Fellow teachers, I regret that I am not able at this time to convey to you in person the support of the American Association of University Professors for the courageous effort initiated by UCSC graduate student instructors to gain more equitable and fair cost-of-living compensation. But let me assure you that I and other leaders and members of the AAUP are here with you in spirit.
Last week the national Council of the AAUP released a statement expressing support for your struggle and for the various efforts now being undertaken by graduate student employees at other UC campuses. Our statement also deplored the use of riot police against peaceful picketers and condemned UC President Napolitano’s threat to fire those on strike. Now the university has followed through on her threat. This cannot stand.
Since at least 1998 the AAUP has affirmed the right of graduate student workers to organize and bargain collectively in both public and private institutions. We have long recognized that today’s graduate students are tomorrow’s professors. We have therefore welcomed graduate students as members and have defended—and will continue to defend—their academic freedom and other professional rights, including their right to reasonable compensation for their instructional and research employment.
Here in California graduate students and professors alike are stuck between, on one side, the long-term decline of state support for higher education and, on the other, the escalating cost of studying, working, and living in this state. Some have worried that the cost of meeting the graduate students’ demands will be too high and hence place yet another burden on UC’s already inadequate funding, with costs perhaps passed on to already indebted undergraduates.
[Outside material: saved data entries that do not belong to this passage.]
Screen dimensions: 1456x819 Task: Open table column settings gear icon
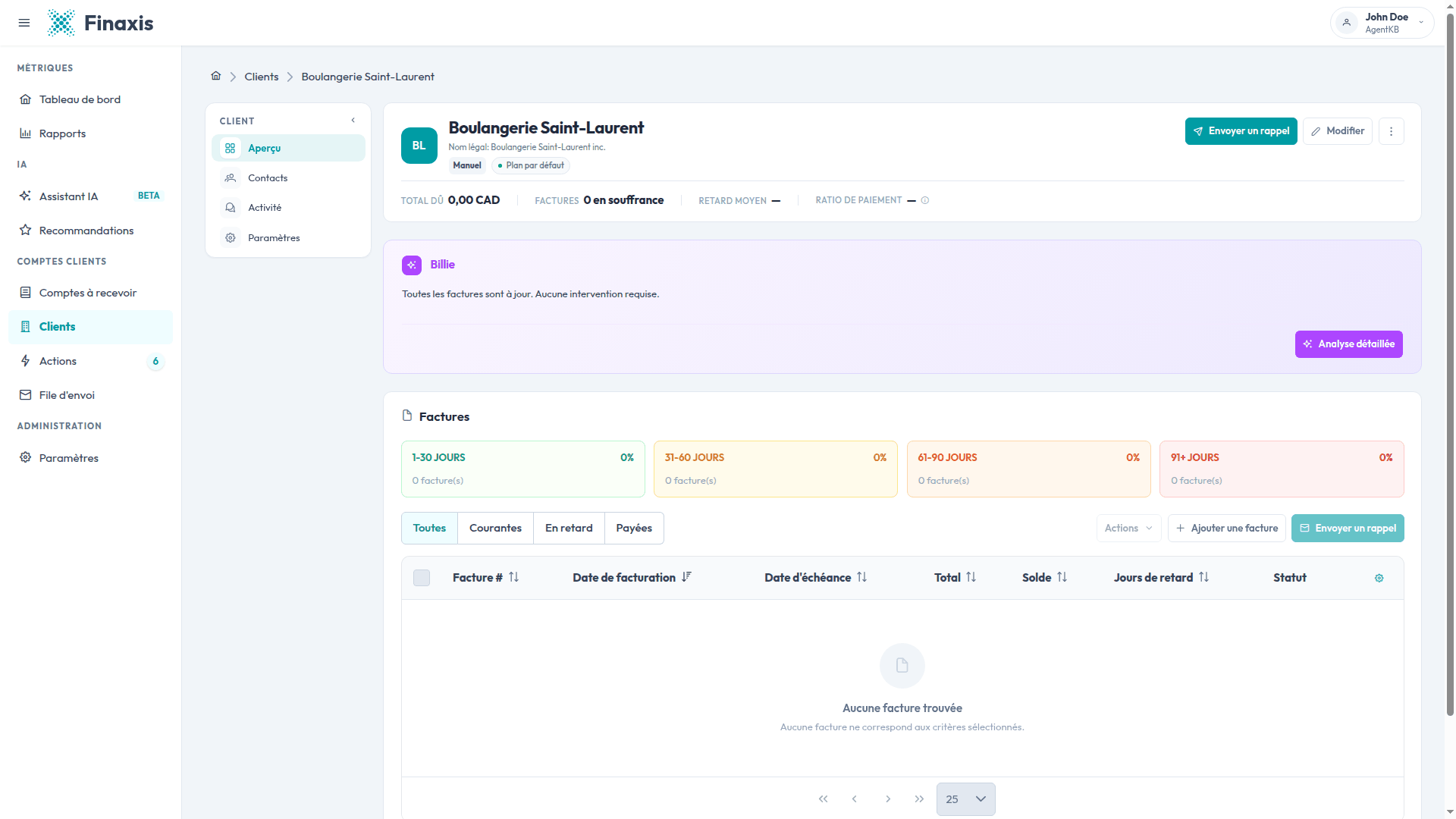tap(1379, 578)
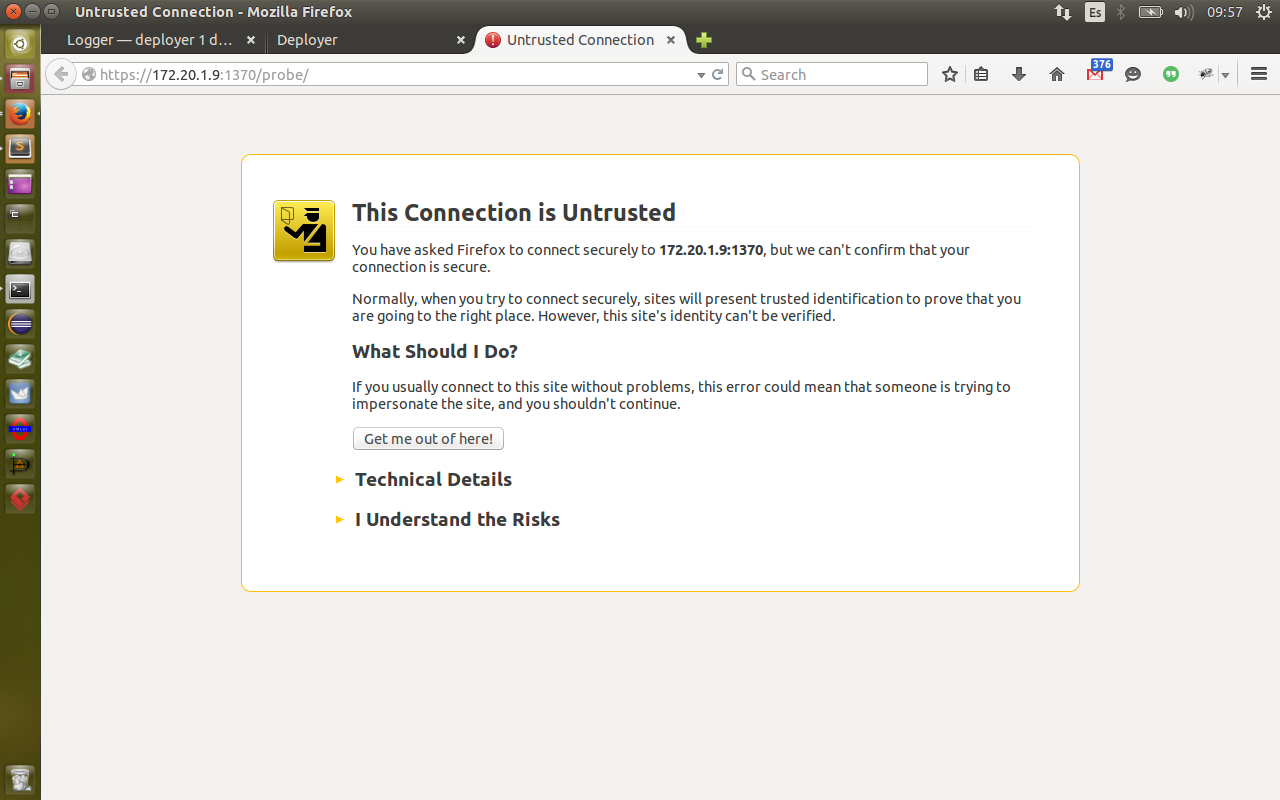Expand the I Understand the Risks section
The width and height of the screenshot is (1280, 800).
click(x=457, y=519)
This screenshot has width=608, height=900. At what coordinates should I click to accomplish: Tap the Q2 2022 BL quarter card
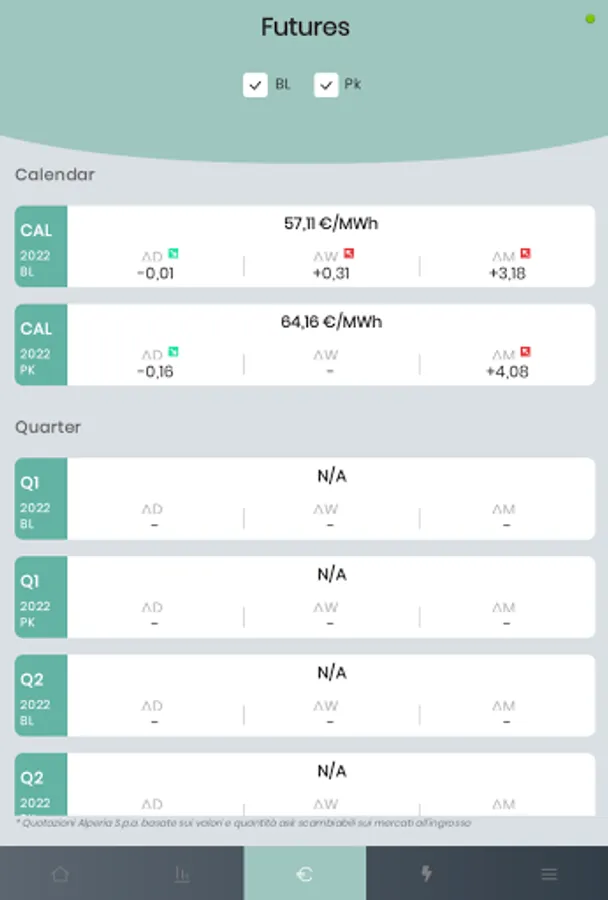41,695
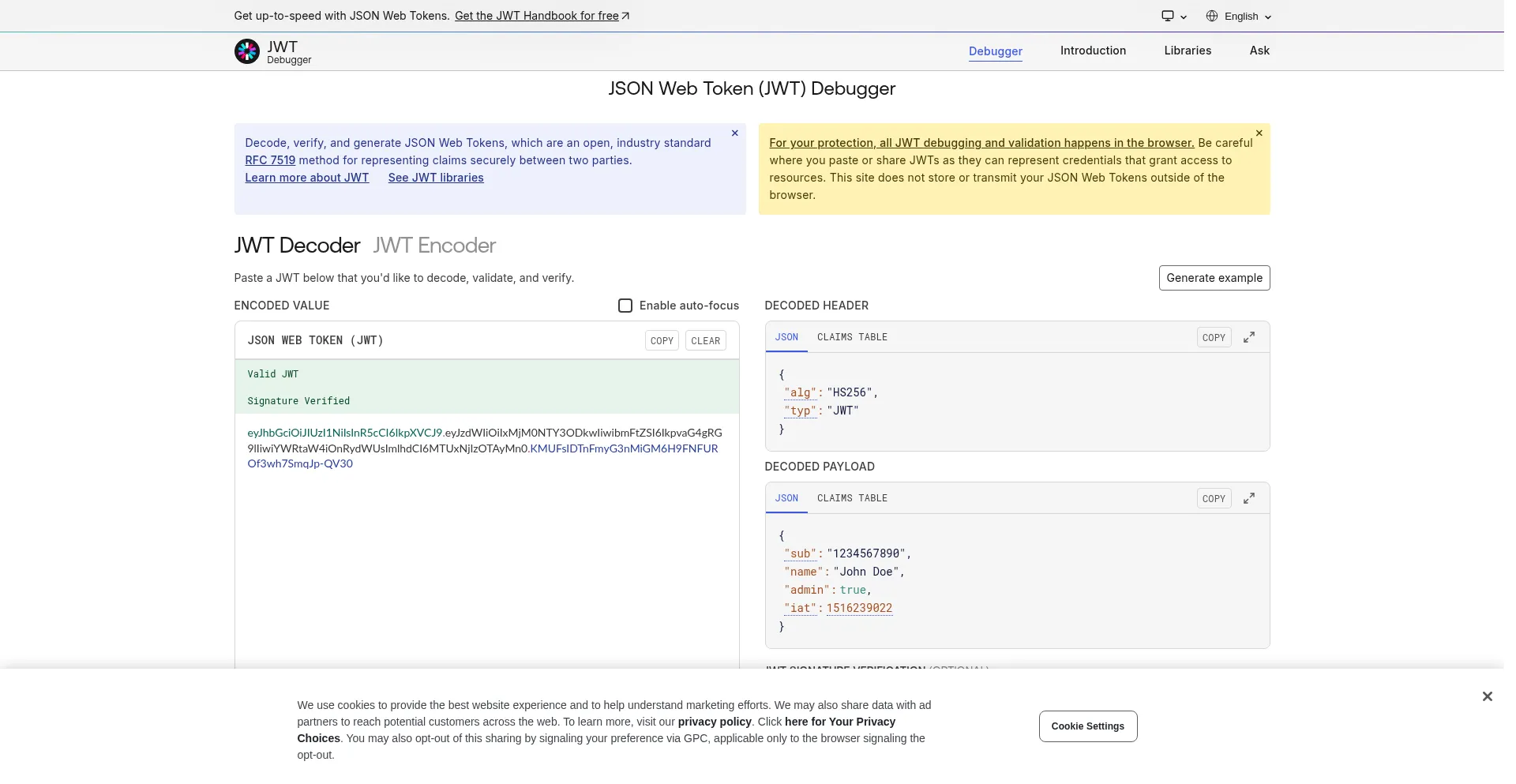Show Claims Table in Decoded Payload
Viewport: 1516px width, 784px height.
pos(852,498)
But it is time for those of us in higher education to unite and to demand what previous generations benefited from—genuine public funding of higher education so that, not only will it be available to all who are eligible, but that those instructors who provide it will have both the academic freedom and the essential economic security appropriate to productive professional life.
I therefore today call upon President Napolitano and the UC administration to cease efforts to fire striking employees and accept the offer of UAW Local 2865 to negotiate over cost of living issues, including efforts to ameliorate the cost of housing. And I call on both parties to seek a settlement that meaningfully addresses the great burden placed on graduate student workers and all low-wage employees by extraordinarily high housing costs. Should additional funding be essential to such a fair settlement, I call on the UC Regents and President Napolitano to join with faculty, students, labor unions, alumni and all interested citizens in demanding that the Legislature take action to dramatically and swiftly reverse the decline in public funding of higher education in California and begin a return to the now-all-but-abandoned promise of California’s Master Plan.